## WHAT YOU ARE ASKED TO DO
Although the records contain pictures, repeat only the text of every line exactly.

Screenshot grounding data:
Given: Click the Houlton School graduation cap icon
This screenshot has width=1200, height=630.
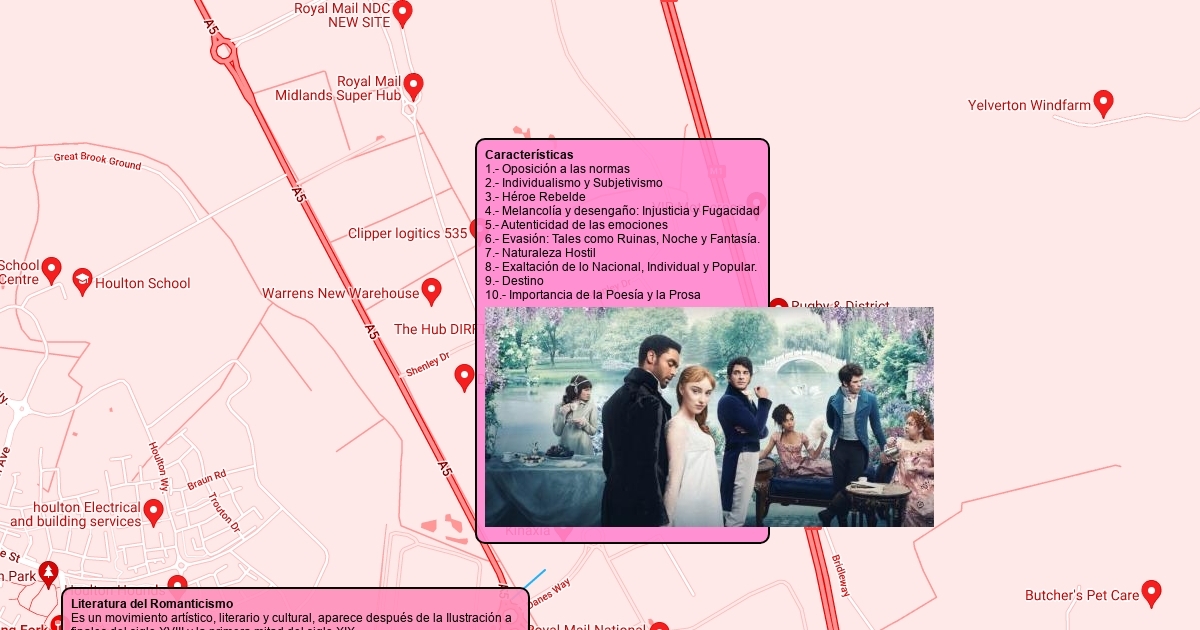Looking at the screenshot, I should [82, 282].
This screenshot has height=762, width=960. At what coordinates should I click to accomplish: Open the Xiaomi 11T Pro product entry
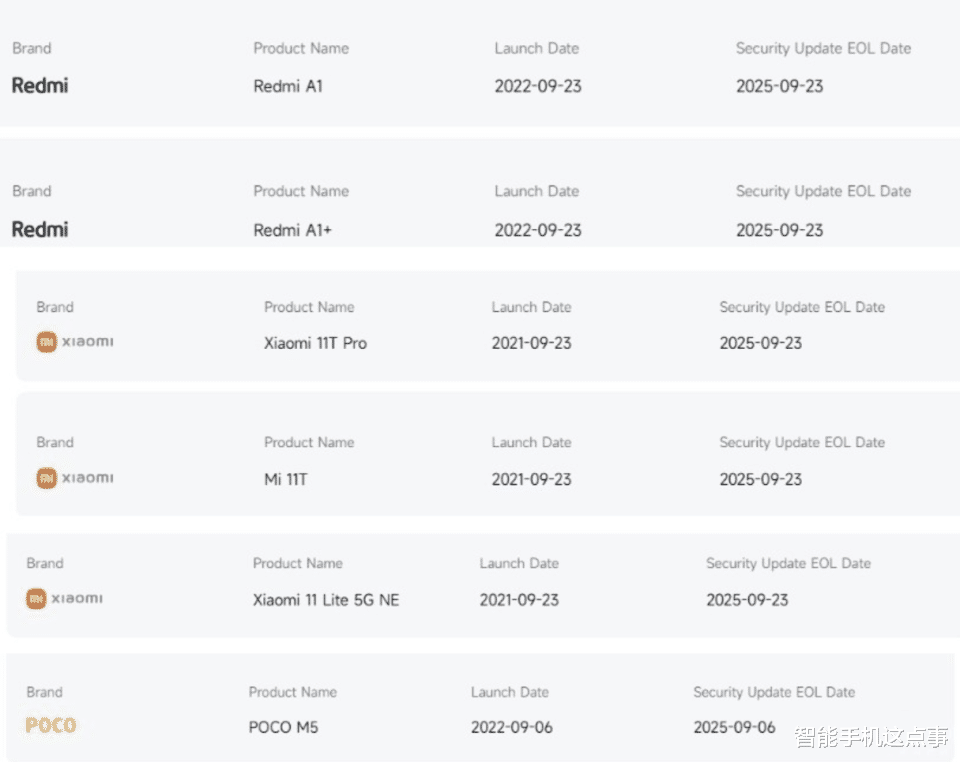315,343
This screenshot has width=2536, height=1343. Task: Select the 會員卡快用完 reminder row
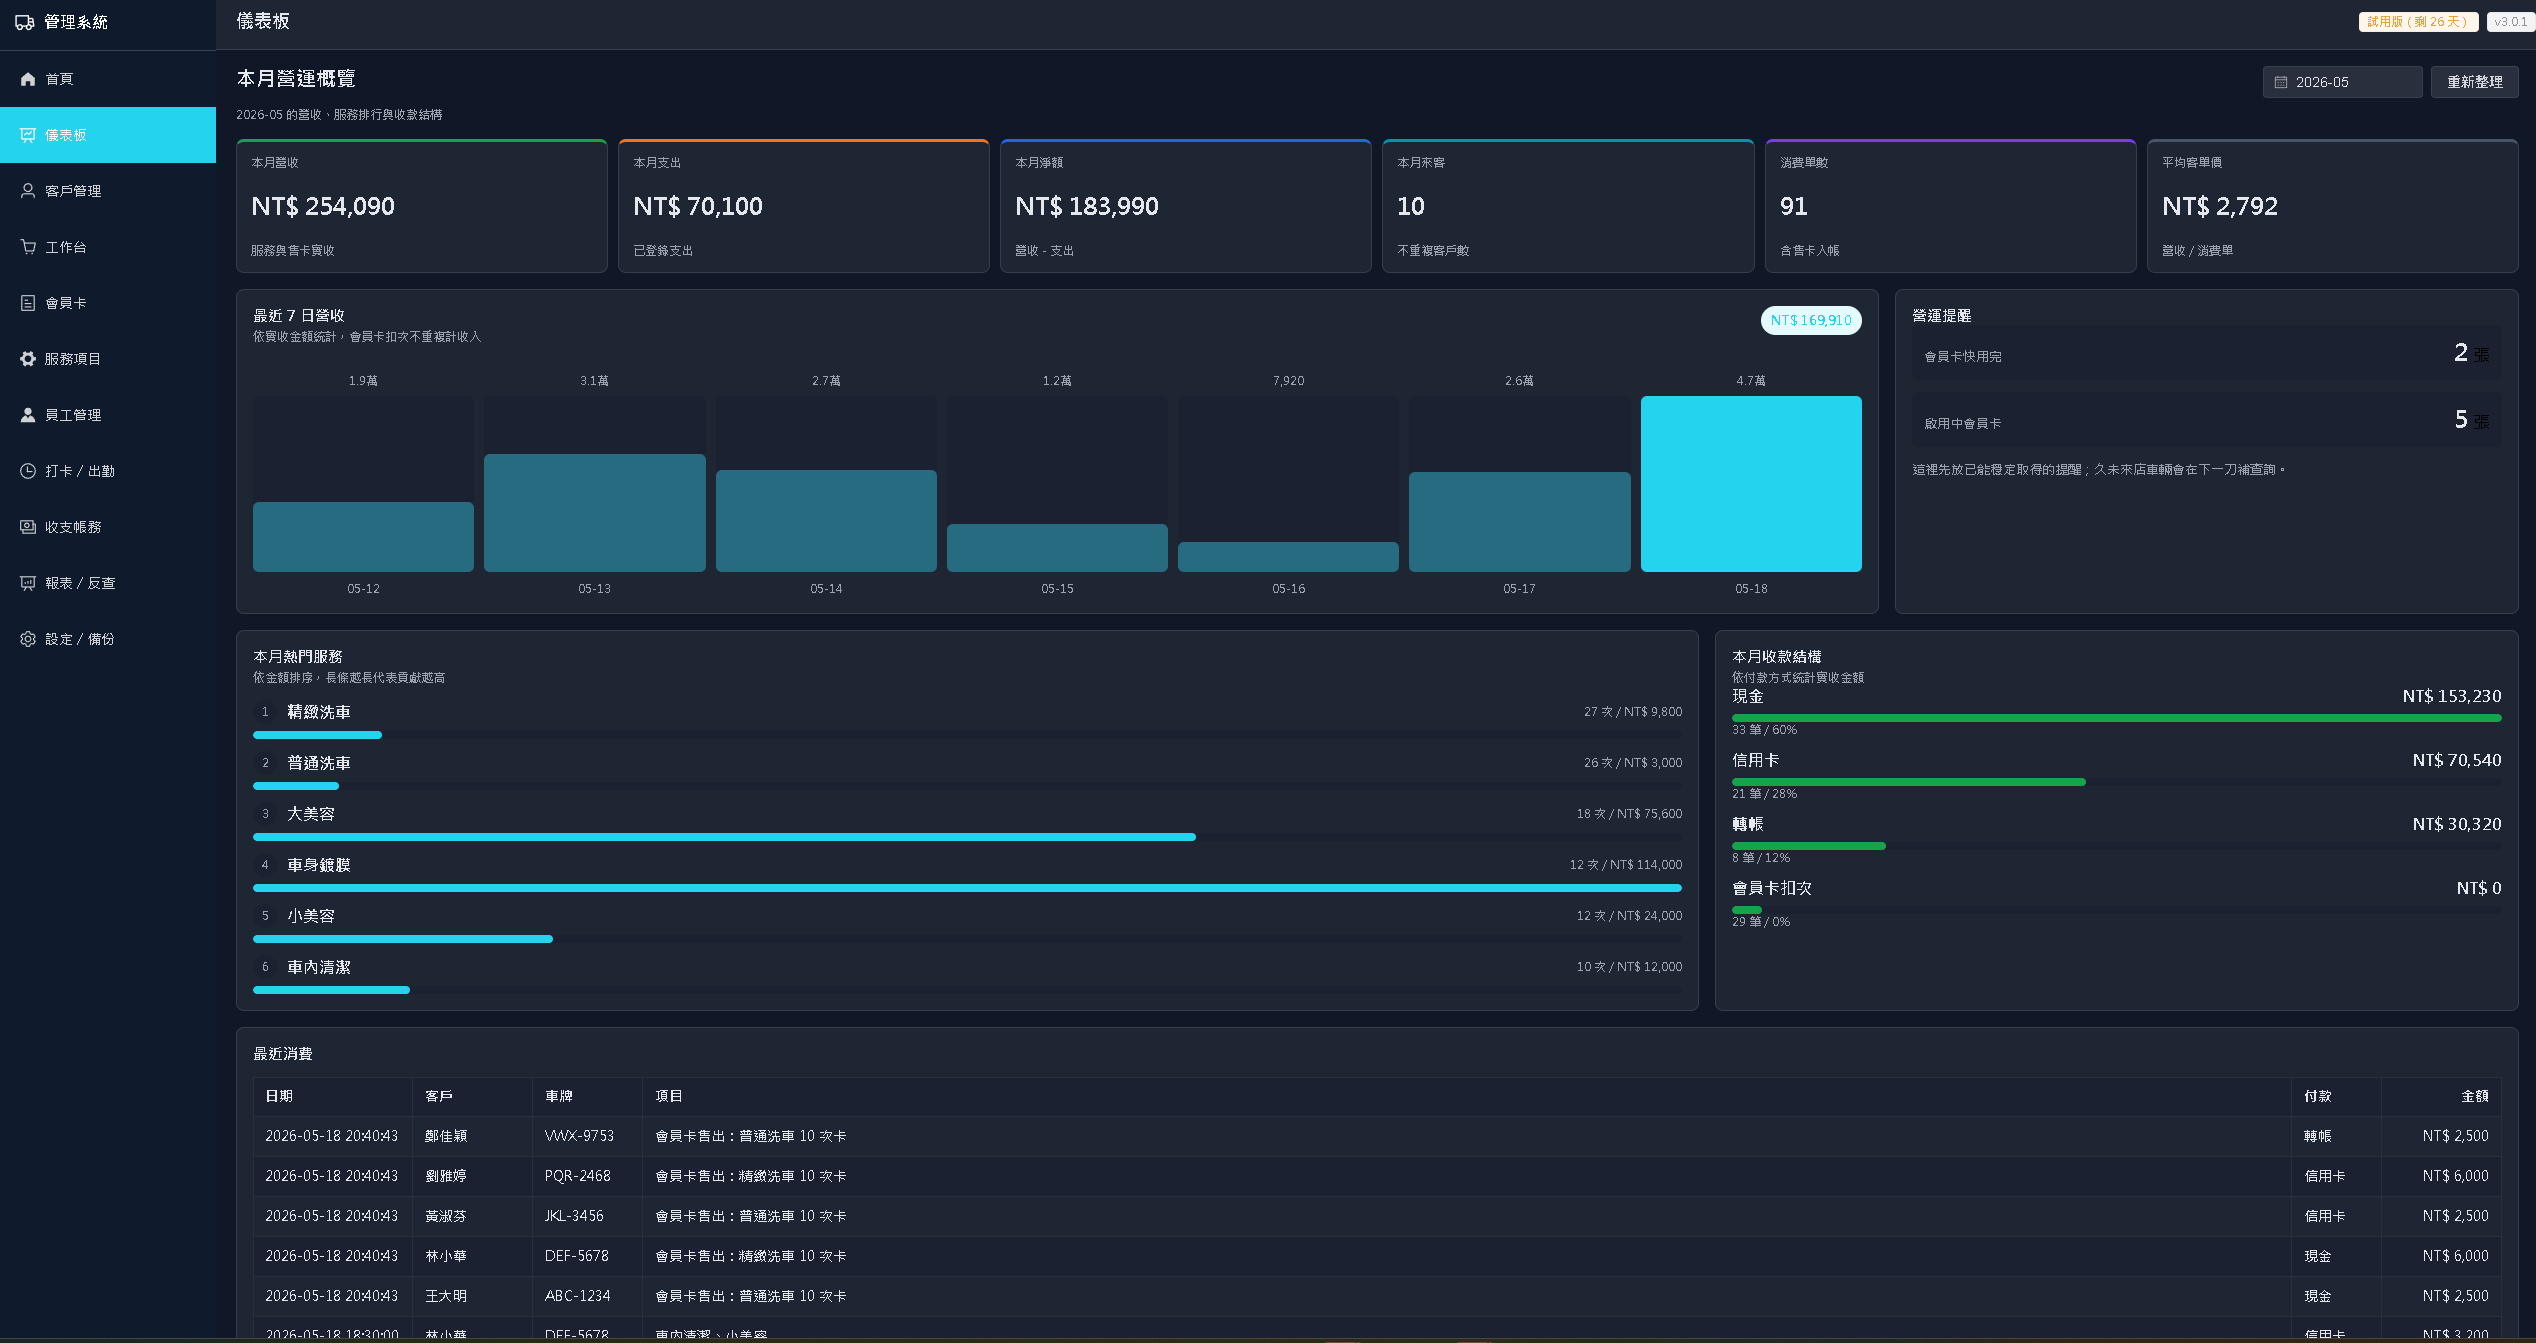click(x=2206, y=353)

## RESPONSE AREA
Given: Click the Houlton School graduation cap icon
This screenshot has width=1200, height=630.
Looking at the screenshot, I should [82, 282].
This screenshot has height=762, width=960. At what coordinates should I click to accomplish: Open the Xiaomi 11T Pro product entry
315,343
This screenshot has width=2536, height=1343. Task: Select the 會員卡快用完 reminder row
click(x=2206, y=353)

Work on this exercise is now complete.